Master Sean frowned. "But... there was nothing peculiar about the condition of that knife."

"Precisely. That was the peculiar condition.

    • The Lord Darcy stories have a lot of this stuff. Another is a clear parody of Murder On The Orient Express, in which a Hercule Poirot Expy comes to completely the wrong solution (but the same one Agatha Christie used), while Darcy comes up with the real solution undercover as an unassuming priest named Father Brun.
    • A couple of others feature a secret agent named Sir James le Lien (Lien = contract = Bond).
  • Older Than Feudalism: The Aeneid (written by Virgil for Caesar Augustus) contained a shout-out to Augustus's recently deceased nephew, where Aeneas is in the underworld and sees a man with a dark cloud around him. His guide goes on with a mournful speech about how Aeneas should weep for the tragic fate of his distant descendant and describes Marcellus's tomb on the Tiber.
  • Mercedes Lackey pulls off a clever one in her book The Fairy Godmother. Her protagonist Elena goes to a Hiring Faire, and is the second-to-last person hired. The last person in the square, when she leaves? Mort.
  • Alastair Reynolds throws a pair of enormous shout-outs to The Book of the New Sun in House of Suns, though it would be a spoiler to explain exactly what they are.
  • Gordon Korman's Son of the Mob and it's sequel, Hollywood Hustle, contain several references to Monty Python:
    • In the first book, when Vince's date opens the trunk of his car and finds Jimmy the Rat unconscious and bleeding (Vince is, after all, the titular mob prince), the only response the horrified Vince can think of is "a line from that old parrot sketch from Monty Python": "He's not dead, he's resting."
    • In the second book, Vince mentions that a girl named Willow could "turn on a guy in a hovercraft full of eels and can recite Monty Python and The Holy Grail in its entirety from memory.
  • Eric Flint wrote the novella Carthago Delenda Est as a sequel to David Drake's Ranks of Bronze, but the space battle scene invokes Uchuu Senkan Yamato:

 Again, there was an exotic combination of old and new technology. The three great turrets of the ancient battleship swivelled, just as if it were still sailing the Pacific. But the guidance mechanisms were state-of-the-art Doge technology. And the incredible laser beams which pulsed out of each turret's three retrofitted barrels were something new to the galaxy.... Only a ship as enormous as the old Missouri could use these lasers. It took an immense hull capacity to hold the magnetic fusion bottles.

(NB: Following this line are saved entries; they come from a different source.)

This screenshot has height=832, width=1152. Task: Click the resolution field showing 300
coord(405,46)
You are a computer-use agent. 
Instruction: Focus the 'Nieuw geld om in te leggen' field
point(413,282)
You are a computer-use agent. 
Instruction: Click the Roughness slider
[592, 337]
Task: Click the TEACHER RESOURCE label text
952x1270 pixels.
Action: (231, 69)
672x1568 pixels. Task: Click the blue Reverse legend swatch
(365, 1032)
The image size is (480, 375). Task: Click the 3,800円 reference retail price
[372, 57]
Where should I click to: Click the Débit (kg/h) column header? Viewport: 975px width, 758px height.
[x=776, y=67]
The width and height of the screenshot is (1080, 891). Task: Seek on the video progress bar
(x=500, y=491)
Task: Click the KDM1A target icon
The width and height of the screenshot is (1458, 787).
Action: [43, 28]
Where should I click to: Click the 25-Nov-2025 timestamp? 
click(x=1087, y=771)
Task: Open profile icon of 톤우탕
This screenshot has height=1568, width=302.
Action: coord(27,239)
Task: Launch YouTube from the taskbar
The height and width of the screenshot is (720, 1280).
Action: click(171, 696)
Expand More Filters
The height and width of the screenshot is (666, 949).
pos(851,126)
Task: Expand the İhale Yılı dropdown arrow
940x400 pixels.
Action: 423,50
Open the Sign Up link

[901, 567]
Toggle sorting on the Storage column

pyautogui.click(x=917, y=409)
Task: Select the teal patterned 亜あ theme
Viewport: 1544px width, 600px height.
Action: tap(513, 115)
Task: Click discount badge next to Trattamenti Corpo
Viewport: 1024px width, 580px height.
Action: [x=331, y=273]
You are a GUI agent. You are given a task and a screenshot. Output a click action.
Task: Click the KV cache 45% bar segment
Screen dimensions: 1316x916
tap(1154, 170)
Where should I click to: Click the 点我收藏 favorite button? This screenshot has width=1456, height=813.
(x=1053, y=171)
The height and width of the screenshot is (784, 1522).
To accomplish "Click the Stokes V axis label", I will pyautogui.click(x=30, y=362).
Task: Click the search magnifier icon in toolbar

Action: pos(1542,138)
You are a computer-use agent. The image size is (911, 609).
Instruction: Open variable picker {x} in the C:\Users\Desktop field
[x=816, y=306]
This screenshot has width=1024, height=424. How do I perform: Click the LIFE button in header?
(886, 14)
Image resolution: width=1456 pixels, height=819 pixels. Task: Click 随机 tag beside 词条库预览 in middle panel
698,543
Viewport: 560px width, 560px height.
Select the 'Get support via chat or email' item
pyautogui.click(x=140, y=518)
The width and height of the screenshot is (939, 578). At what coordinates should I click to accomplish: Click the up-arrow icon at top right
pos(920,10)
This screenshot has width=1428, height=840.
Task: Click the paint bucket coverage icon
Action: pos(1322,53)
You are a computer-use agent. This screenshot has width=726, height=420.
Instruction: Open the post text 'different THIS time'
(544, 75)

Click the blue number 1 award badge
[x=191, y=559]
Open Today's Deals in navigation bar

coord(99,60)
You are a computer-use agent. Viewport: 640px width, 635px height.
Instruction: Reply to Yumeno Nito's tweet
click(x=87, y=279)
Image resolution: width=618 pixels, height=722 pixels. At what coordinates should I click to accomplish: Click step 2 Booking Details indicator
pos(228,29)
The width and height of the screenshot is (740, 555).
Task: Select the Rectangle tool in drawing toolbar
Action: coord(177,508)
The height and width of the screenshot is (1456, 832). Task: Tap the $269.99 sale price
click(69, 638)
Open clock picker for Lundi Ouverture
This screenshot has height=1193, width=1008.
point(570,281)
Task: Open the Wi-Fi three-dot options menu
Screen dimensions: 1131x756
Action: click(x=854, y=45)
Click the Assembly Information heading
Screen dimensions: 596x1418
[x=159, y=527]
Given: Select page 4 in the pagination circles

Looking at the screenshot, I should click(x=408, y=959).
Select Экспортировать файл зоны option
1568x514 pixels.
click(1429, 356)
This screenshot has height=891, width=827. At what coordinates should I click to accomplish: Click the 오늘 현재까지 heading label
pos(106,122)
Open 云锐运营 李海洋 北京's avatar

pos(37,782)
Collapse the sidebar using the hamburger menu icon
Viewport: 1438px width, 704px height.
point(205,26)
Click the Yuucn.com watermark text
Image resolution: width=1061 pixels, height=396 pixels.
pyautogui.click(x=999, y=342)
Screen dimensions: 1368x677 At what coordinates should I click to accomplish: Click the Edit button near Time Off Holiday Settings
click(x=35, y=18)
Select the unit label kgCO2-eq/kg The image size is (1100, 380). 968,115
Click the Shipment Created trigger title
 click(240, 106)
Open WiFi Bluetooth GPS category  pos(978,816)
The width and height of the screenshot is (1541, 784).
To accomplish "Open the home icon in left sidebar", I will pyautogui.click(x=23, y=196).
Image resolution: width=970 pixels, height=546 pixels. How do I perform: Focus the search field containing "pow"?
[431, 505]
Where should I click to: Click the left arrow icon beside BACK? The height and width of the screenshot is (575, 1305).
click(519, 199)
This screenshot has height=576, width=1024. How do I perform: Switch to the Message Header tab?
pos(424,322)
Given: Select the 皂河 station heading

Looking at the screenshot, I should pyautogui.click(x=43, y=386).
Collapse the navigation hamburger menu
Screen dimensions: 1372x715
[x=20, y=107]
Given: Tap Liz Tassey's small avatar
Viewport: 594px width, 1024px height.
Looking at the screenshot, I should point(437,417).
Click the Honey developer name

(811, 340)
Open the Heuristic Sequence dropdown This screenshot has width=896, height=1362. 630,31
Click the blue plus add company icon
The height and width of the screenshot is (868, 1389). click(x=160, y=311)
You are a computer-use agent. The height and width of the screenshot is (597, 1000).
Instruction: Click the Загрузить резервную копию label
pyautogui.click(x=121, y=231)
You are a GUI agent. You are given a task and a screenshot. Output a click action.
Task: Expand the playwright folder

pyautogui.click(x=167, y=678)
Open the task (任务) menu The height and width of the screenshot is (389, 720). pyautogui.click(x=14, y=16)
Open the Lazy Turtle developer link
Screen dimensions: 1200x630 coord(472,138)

  • JRR Tolkien's unfinished novel The Notion Club Papers contains several shout-outs to The Space Trilogy by his friend, CS Lewis.
    • CS Lewis himself used various names which are alike or very similar to some Middle-earth names. The Space Trilogy main character, Ransom, is also a philologist and the Martian languages bear a certain similarity to Elvish.
    • Tolkien made several self-Shout Outs in his work, arguably, quite apart from the myriad in-universe references to 'older' tales: not expecting his 'ancient histories' of Middle Earth (which often genuinely were written much earlier) to ever be published when he was writing The Lord of the Rings, he occasionally recycled names from his existing mythology into the latter. These would have remained private S.O.s, but for The Silmarillion appearing decades later and highlighting them - as well as throwing up odd inconsistencies such as a name migrating from one race to another (e.g. Denethor, Gothmog; some instances were retconned in supplementary works as in-universe Shout Outs where the later users were said to have taken their names from heroes of old - or of the The Silmarillion character Glorfindel, whose First Age death was retconned via a one-off offscreen miracle to retrospectively make him possibly/probably the same person as the LotR character of the same name.
      • Don't forget all of LOTR's shout outs to Macbeth, all taken from Act IV, Scene i, when the Witches tell Macbeth their prophecies of his death. First of all, the phrase "Crack of Doom" was coined by Shakespeare in this scene. The Ents' besiegement of Isengard and the Witch-King's defeat by Éowyn are references to two of the three prophecies—namely, that it will not happen until "Great Birnam Wood...shall come against him" and that "none of woman born shall harm" him. Of course, the trees do come to the castle when Macduff's army uses their branches as camoflauge, just as the Ents come to Isengard, and Macbeth is killed by a man who was not born, but removed from his mother's womb, just as the Witch-King, who can be killed by "no living man," is killed by a woman.
  • Tom Holt's Only Human features something of a Terry Pratchett Shout-Out, in which a man sentenced to Ironic Hell for complaining to authors that their new stuff wasn't as good as their old stuff...was forced to read the same book over and over again for the rest of eternity. His final line was that he'd just gotten up to the part where "the tourist has just met the wizard".
  • In Sharpe's Tiger, Sharpe briefly sees (and is warned not to steal) the Moonstone from, well, The Moonstone.
  • In High Wizardry, a man apparently fitting the description of the fifth Doctor saves Dairine from the servants of the Lone Power chasing her.
  • The Captain Underpants series of books is set at Jerome Horowitz Elementary School, who was Curly of the Three Stooges.
  • In the Star Trek Alternate Universe novella Seeds of Dissent by James Swallow, the deceased members of the Botany Bay crew are all named after Doctor Who companions.
    • A screen in a Next Generation episode showing a woman's descendants included the names of all the first seven actors to play the Doctor.
  • In the first four books of Peter David's Star Trek: New Frontier series, he's able to sneak in the first and/or last names of all the actors who played the main characters of his TV Series Space Cases.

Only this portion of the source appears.